Coming in support of weak and non-performing public sector banks (PSBs), the Finance Ministry has chalked out a turnaround-linked ₹8,586-crore capital infusion plan for 10 PSBs.

The capital allocation would be linked to quarterly milestones on which all related parties — Banks’ Board, management, employees and unions must commit, the Department of Financial Services has said.

The 10 banks identified are Allahabad Bank (₹418 crore); Andhra Bank (₹1,100 crore); Bank of India (₹1,500 crore); Bank of Maharashtra (₹300 crore); Central Bank of India (₹100 crore); Dena Bank (₹600 crore); IDBI Bank (₹1,900 crore); Indian Overseas Bank (₹1,100 crore); UCO Bank (₹1,150 crore) and United Bank of India (₹418 crore).

To avail themselves of the capital support, the identified PSBs require a tripartite Memorandum of Understanding (MoU) between the government, PSB management and employees of the PSB concerned.

This MoU is to commit all the participants to the agreement for a time bound plan beginning 2017-18 onwards with quantifiable and measurable milestones which can be monitored on quarterly basis, according to the Finance Ministry.

SBI Caps has been inducted to design detailed bank-wise plan based on which the tripartite agreement can be signed.

The indicative list of initiatives which will form part of the milestone under the MoU will include active NPA management and strengthening of credit underwriting and monitoring process; arranging capital from the market; continuing plan for disposal of non-core assets; divestment of subsidiary stake to closure of loss making domestic/international branches.

Another initiative is rationalisation and reduction of administrative, operating expenses including temporary restructuring of employees’ benefits (in case of need) which can be reversed as the bank manages to successfully turnaround.

Capital roadmap

As per the Indradhanush roadmap announced in August 2015, the government had promised to infuse ₹70,000 crore in public sector banks over four years. At the same time, they will have to raise further ₹1.1 lakh crore from the markets to meet their capital requirement under Basel-III norms..

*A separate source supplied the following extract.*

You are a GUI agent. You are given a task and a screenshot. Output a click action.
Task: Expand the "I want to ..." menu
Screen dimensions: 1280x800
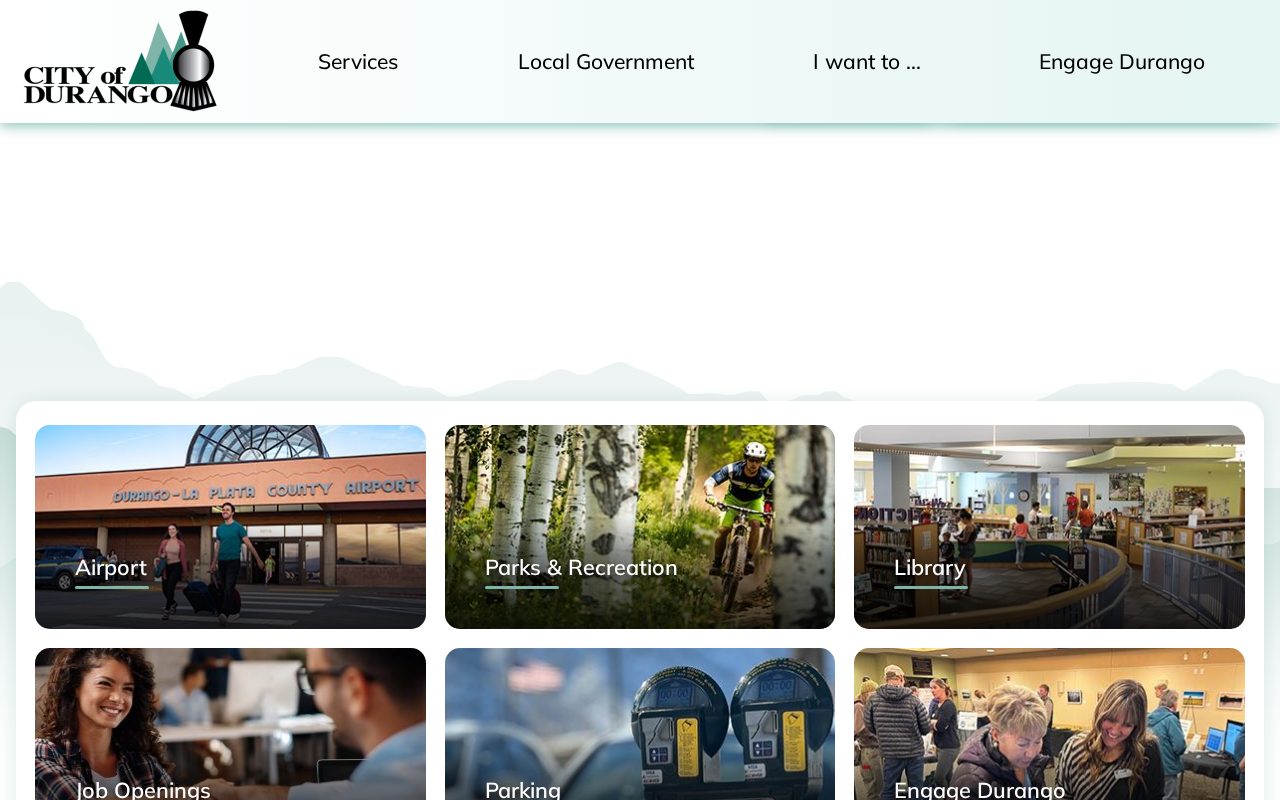tap(867, 62)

In line with this blueprint, PSBs were to get ₹25,000 crore in each fiscal, 2015-16 and 2016-17. Besides, ₹10,000 crore each were to be infused in 2017-18 and 2018-19.

Finance Minister Arun Jaitley had announced in his Budget speech a capital infusion of ₹10,000 crore for PSBs in 2017-18.

Story this fiscal

The Centre has already announced fund infusion of ₹22,915 crore, out of the ₹25,000 crore earmarked for 13 PSBs for the current fiscal. Of this, 75 per cent has already been released to them.

The first tranche was announced in July this fiscal. The main objective was to enhance their lending operations and enable them to raise more money from the market.

Unions’ view

Reacting to the new capital infusion plan, CH Venkatachalam, General Secretary, All India Bank Employees Association (AIBEA), said that bank unions are willing to commit to the betterment of the banks.

“So far the government has been infusing capital only for performing banks. We welcome the latest shift in government stance of providing capital support even to weak banks,” Venkatachalam told BusinessLine .

He said that bank unions are also in favour of the conditions being laid for ensuring performance of banks.

“We will wait for the fineprint of the MoU so that we can better understand the conditions that employees have to meet. It should also not be the case that entire burden has to be shouldered by employees. There has to be sacrifice by the managements too,” he said.